→ **YOUR OBJECTIVE**
All lines holding the word "size" in the listing below need to be copied.

→ **INPUT DATA**
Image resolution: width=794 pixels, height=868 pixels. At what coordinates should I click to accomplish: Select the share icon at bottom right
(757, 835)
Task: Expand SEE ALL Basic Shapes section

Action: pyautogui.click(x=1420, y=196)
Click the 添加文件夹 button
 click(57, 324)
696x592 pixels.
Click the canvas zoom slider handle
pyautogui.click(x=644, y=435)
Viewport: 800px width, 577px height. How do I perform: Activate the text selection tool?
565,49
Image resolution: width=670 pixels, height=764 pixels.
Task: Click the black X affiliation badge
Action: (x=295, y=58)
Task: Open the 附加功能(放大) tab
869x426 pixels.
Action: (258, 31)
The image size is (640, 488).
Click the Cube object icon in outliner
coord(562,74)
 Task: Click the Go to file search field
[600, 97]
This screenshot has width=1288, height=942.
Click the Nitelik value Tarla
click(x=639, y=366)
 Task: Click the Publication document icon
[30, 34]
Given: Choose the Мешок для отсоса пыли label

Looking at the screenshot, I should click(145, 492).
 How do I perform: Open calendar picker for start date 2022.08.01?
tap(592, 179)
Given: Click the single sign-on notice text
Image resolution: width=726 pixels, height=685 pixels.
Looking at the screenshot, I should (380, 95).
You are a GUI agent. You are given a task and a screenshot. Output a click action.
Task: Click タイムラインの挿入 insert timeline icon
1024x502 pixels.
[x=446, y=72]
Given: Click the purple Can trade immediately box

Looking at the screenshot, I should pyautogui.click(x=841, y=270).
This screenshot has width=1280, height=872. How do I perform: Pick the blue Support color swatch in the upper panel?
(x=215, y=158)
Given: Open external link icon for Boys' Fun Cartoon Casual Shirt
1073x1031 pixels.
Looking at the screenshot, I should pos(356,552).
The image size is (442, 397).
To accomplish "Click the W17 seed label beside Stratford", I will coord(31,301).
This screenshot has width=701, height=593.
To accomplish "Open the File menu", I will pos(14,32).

→ **ANSWER BOX**
The image size is (640, 488).
The image size is (442, 397).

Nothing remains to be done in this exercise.